Work instruction: Please copy the data below exactly, from its first line through the line holding "The image size is (1080, 571).", and skip the pictures.

Input for this task:
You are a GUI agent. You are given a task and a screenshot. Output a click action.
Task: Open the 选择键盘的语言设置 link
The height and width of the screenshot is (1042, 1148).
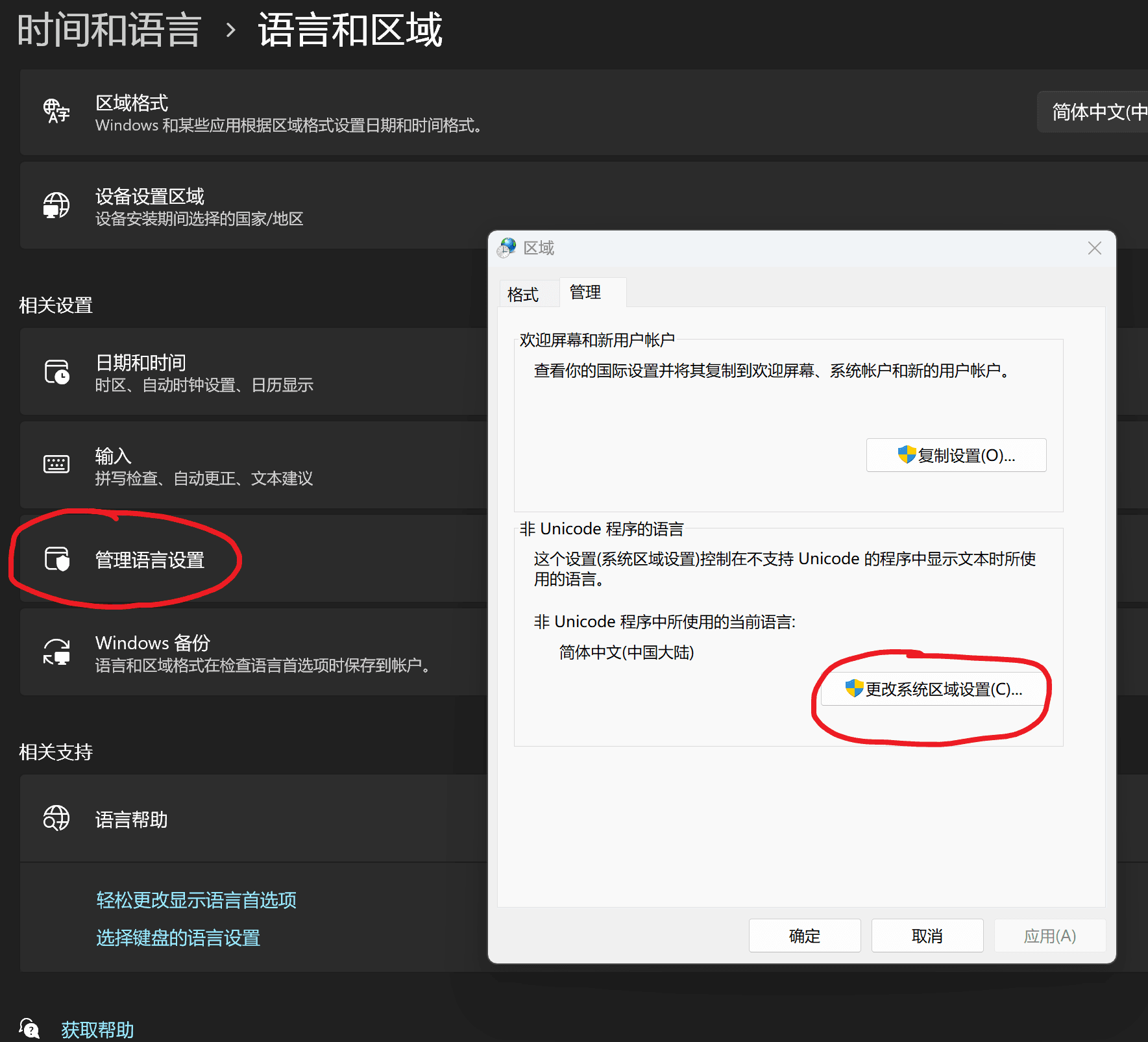178,937
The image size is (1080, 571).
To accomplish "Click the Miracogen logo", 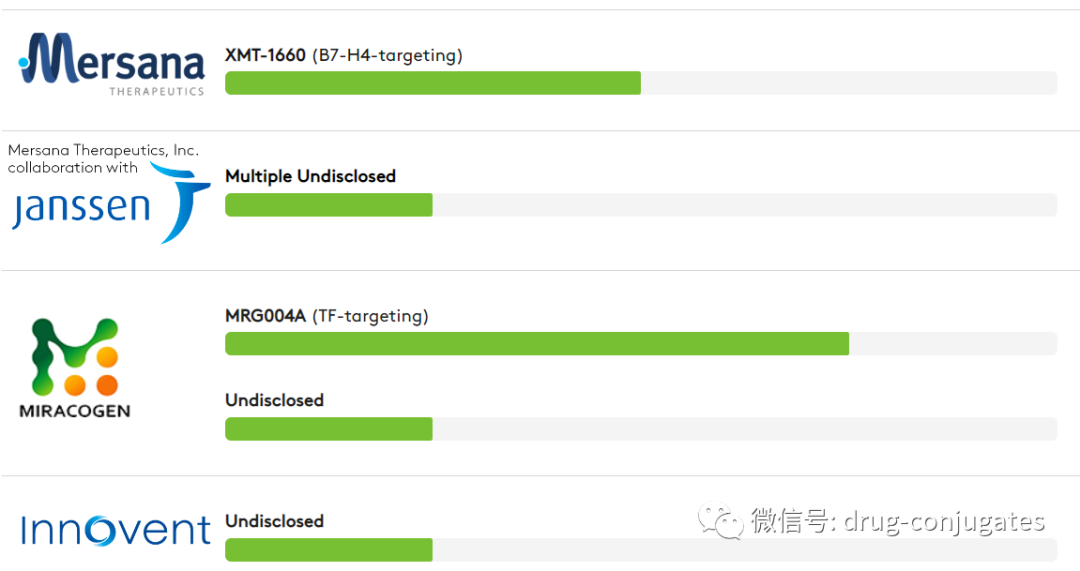I will pyautogui.click(x=75, y=368).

Task answer:
You are a GUI agent. You are given a task and a screenshot. Output a click action.
Task: Open the 选择键盘的语言设置 link
The height and width of the screenshot is (1042, 1148).
178,937
The image size is (1080, 571).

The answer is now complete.